把下面的条目从开头一直到含有“Entradas (634, 24)”的那一行（首尾两行都包括在内）转成 Markdown 表格，空行不计。表格设“行号”和“内容”两列，前者填编号，后者填该行原文。

....

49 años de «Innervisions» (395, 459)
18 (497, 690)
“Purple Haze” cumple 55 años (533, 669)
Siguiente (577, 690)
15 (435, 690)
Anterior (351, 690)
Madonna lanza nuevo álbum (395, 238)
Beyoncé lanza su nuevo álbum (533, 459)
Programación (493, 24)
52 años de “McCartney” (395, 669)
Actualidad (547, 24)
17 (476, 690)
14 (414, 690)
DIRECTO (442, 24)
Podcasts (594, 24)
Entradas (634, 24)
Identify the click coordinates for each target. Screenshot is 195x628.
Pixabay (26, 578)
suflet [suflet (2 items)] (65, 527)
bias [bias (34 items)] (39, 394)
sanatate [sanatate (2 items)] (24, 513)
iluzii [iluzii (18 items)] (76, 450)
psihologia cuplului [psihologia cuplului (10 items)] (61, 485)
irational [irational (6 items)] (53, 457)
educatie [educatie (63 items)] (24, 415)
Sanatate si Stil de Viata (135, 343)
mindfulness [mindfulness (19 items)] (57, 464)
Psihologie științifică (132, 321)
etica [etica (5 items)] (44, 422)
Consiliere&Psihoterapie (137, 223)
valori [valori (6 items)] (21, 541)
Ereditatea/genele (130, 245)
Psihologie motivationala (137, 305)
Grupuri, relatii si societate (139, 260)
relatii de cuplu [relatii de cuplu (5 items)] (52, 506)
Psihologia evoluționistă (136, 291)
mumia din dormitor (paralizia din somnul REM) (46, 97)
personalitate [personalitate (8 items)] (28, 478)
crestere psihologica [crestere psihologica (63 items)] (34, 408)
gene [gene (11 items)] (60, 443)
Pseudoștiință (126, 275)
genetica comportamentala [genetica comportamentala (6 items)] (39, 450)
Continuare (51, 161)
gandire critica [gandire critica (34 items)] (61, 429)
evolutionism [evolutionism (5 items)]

....

[完成练习]
| 行号 | 内容 |
|---|---|
| 1 | 49 años de «Innervisions» (395, 459) |
| 2 | 18 (497, 690) |
| 3 | “Purple Haze” cumple 55 años (533, 669) |
| 4 | Siguiente (577, 690) |
| 5 | 15 (435, 690) |
| 6 | Anterior (351, 690) |
| 7 | Madonna lanza nuevo álbum (395, 238) |
| 8 | Beyoncé lanza su nuevo álbum (533, 459) |
| 9 | Programación (493, 24) |
| 10 | 52 años de “McCartney” (395, 669) |
| 11 | Actualidad (547, 24) |
| 12 | 17 (476, 690) |
| 13 | 14 (414, 690) |
| 14 | DIRECTO (442, 24) |
| 15 | Podcasts (594, 24) |
| 16 | Entradas (634, 24) |